■ Stated task ■
Can you put every line of the material below into a JSON list of strings, one string per line, leaving out blank lines?

■ Supplied records ■

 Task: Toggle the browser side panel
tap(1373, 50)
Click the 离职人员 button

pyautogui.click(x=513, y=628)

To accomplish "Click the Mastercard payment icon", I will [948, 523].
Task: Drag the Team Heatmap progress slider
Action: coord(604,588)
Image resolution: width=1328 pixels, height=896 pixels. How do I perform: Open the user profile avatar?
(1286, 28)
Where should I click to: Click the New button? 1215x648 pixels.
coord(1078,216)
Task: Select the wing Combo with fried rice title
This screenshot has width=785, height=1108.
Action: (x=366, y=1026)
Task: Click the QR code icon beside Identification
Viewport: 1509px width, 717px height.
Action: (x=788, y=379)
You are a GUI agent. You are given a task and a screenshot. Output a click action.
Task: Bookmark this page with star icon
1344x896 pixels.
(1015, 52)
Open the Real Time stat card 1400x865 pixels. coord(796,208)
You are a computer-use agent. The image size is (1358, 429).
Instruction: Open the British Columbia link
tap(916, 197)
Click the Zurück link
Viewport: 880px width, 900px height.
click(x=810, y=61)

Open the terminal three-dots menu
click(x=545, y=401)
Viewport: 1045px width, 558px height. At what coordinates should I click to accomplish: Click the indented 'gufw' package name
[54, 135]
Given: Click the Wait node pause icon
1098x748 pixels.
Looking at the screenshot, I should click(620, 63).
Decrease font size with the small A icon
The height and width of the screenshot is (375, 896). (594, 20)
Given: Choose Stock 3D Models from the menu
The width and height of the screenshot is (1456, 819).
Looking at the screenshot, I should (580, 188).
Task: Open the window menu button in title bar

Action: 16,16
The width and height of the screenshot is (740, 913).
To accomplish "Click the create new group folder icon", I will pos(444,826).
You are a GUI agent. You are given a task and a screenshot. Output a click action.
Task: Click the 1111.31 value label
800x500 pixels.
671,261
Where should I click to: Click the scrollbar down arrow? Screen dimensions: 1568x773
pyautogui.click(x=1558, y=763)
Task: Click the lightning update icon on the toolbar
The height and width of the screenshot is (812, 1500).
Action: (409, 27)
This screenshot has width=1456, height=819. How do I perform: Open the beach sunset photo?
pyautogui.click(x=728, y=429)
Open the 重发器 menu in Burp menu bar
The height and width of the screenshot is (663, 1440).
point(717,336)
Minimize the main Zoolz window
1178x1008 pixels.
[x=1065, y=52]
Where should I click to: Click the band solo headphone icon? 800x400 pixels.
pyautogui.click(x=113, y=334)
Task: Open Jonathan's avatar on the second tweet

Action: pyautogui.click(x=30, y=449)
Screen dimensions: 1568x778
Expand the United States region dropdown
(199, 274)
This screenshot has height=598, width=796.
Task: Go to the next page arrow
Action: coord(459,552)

■ Response to this task ■
[
  " Task: Toggle the browser side panel",
  "tap(1373, 50)",
  "Click the 离职人员 button",
  "pyautogui.click(x=513, y=628)",
  "To accomplish \"Click the Mastercard payment icon\", I will [948, 523].",
  "Task: Drag the Team Heatmap progress slider",
  "Action: coord(604,588)",
  "Image resolution: width=1328 pixels, height=896 pixels. How do I perform: Open the user profile avatar?",
  "(1286, 28)",
  "Where should I click to: Click the New button? 1215x648 pixels.",
  "coord(1078,216)",
  "Task: Select the wing Combo with fried rice title",
  "This screenshot has width=785, height=1108.",
  "Action: (x=366, y=1026)",
  "Task: Click the QR code icon beside Identification",
  "Viewport: 1509px width, 717px height.",
  "Action: (x=788, y=379)",
  "You are a GUI agent. You are given a task and a screenshot. Output a click action.",
  "Task: Bookmark this page with star icon",
  "1344x896 pixels.",
  "(1015, 52)",
  "Open the Real Time stat card 1400x865 pixels. coord(796,208)",
  "You are a computer-use agent. The image size is (1358, 429).",
  "Instruction: Open the British Columbia link",
  "tap(916, 197)",
  "Click the Zurück link",
  "Viewport: 880px width, 900px height.",
  "click(x=810, y=61)",
  "Open the terminal three-dots menu",
  "click(x=545, y=401)",
  "Viewport: 1045px width, 558px height. At what coordinates should I click to accomplish: Click the indented 'gufw' package name",
  "[54, 135]",
  "Given: Click the Wait node pause icon",
  "1098x748 pixels.",
  "Looking at the screenshot, I should click(620, 63).",
  "Decrease font size with the small A icon",
  "The height and width of the screenshot is (375, 896). (594, 20)",
  "Given: Choose Stock 3D Models from the menu",
  "The width and height of the screenshot is (1456, 819).",
  "Looking at the screenshot, I should (580, 188).",
  "Task: Open the window menu button in title bar",
  "Action: 16,16",
  "The width and height of the screenshot is (740, 913).",
  "To accomplish \"Click the create new group folder icon\", I will pos(444,826).",
  "You are a GUI agent. You are given a task and a screenshot. Output a click action.",
  "Task: Click the 1111.31 value label",
  "800x500 pixels.",
  "671,261",
  "Where should I click to: Click the scrollbar down arrow? Screen dimensions: 1568x773",
  "pyautogui.click(x=1558, y=763)",
  "Task: Click the lightning update icon on the toolbar",
  "The height and width of the screenshot is (812, 1500).",
  "Action: (409, 27)",
  "This screenshot has width=1456, height=819. How do I perform: Open the beach sunset photo?",
  "pyautogui.click(x=728, y=429)",
  "Open the 重发器 menu in Burp menu bar",
  "The height and width of the screenshot is (663, 1440).",
  "point(717,336)",
  "Minimize the main Zoolz window",
  "1178x1008 pixels.",
  "[x=1065, y=52]",
  "Where should I click to: Click the band solo headphone icon? 800x400 pixels.",
  "pyautogui.click(x=113, y=334)",
  "Task: Open Jonathan's avatar on the second tweet",
  "Action: pyautogui.click(x=30, y=449)",
  "Screen dimensions: 1568x778",
  "Expand the United States region dropdown",
  "(199, 274)",
  "This screenshot has height=598, width=796.",
  "Task: Go to the next page arrow",
  "Action: coord(459,552)"
]